It is the hunting season, but the approach to how we go about hunting or harvesting animals, medicinal plants, or any living thing can be quite different depending on the culture we adhere to. For example, when hunting deer, there is a temptation to take the first or the biggest. A pueblo person might take a different approach, letting the first one pass; if it is meant to be, another will come along. This makes sure that there will be others to reproduce in the future. Or maybe not take the biggest, leaving that for others in the community or for reproduction. Every part of the deer is seen as a gift and used by the community.
Harvest is meant to be shared; it is not for us individually. When we think from the point of scarcity, we miss the ebb and flow and are inclined to hoard. Nature’s cycle has times of abundance and scarcity. That is how nature works. The system as a whole keeps the balance.

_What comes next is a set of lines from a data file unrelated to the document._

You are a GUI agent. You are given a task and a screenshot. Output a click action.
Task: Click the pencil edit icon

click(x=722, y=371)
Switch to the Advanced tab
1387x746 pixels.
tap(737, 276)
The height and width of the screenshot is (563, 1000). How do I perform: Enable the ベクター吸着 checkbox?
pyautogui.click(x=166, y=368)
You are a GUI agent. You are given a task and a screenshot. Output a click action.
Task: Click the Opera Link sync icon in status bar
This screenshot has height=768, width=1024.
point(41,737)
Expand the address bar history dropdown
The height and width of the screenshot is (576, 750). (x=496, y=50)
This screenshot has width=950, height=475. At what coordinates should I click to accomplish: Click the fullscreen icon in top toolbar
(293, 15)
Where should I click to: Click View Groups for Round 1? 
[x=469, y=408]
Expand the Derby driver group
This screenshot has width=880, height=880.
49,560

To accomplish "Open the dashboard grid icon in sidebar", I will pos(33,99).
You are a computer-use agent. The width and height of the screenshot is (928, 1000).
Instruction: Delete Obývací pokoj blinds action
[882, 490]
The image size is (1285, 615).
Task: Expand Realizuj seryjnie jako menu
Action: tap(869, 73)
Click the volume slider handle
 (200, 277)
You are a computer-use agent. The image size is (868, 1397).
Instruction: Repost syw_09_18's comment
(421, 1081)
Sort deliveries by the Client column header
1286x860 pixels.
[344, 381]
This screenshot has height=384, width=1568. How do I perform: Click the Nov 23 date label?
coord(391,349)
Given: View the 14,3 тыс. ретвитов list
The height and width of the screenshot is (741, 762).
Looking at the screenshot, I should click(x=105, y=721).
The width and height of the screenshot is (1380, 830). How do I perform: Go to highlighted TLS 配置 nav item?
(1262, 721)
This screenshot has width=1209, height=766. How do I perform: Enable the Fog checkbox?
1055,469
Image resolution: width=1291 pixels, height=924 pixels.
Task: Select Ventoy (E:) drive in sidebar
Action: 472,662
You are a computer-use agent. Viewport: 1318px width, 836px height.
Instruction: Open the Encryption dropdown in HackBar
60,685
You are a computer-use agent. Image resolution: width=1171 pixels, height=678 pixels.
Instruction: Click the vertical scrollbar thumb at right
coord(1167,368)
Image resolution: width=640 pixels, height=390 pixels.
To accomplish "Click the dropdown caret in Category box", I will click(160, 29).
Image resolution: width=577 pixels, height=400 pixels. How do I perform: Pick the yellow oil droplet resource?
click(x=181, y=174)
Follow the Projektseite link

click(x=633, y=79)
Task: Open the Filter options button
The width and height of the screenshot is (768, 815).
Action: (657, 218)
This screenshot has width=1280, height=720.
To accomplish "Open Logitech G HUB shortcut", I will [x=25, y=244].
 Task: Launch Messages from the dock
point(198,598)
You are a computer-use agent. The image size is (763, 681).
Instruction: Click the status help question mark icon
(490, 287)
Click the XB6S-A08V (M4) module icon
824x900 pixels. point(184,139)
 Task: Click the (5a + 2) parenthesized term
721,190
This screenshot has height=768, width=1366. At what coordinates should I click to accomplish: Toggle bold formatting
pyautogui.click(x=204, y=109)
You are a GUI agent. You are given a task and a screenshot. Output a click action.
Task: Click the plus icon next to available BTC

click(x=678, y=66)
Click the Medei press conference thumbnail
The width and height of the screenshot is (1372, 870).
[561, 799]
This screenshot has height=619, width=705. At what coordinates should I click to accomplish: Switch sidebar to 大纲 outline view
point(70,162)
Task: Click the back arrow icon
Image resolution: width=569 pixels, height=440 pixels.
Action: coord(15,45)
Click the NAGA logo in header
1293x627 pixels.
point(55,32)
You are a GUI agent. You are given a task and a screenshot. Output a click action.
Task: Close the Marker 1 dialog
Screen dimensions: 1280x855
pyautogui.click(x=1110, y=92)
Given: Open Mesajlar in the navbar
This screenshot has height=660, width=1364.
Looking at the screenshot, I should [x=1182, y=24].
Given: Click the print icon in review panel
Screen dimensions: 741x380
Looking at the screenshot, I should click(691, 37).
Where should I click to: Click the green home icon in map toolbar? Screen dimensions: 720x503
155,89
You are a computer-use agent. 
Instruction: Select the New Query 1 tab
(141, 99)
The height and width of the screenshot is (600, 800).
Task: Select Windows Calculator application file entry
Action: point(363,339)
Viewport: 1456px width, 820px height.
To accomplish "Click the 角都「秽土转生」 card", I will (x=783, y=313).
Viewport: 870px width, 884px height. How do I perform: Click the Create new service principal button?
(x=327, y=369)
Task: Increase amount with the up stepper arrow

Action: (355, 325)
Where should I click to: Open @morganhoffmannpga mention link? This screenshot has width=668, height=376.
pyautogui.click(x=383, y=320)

Growing up with pueblo ways, you respect all life and recognize the interdependency of land, air, and water as essential to life. There is always the potential that we don’t know how we effect the environment. Humanity has great power, but this comes with great responsibility and the need to be mindful. Our power can do good and also make mistakes. For example, there are impacts by structures we create, such as dams. (See Issue 8, Elephant Butte Dam)
Sustainability is an all-encompassing word, but when the word is broken down to the actions of respect, balance, gratitude, they have a similar number of syllables and remind us of the process that will ultimately sustain us.
Phoebe Suina shared pueblo insights which made this article possible.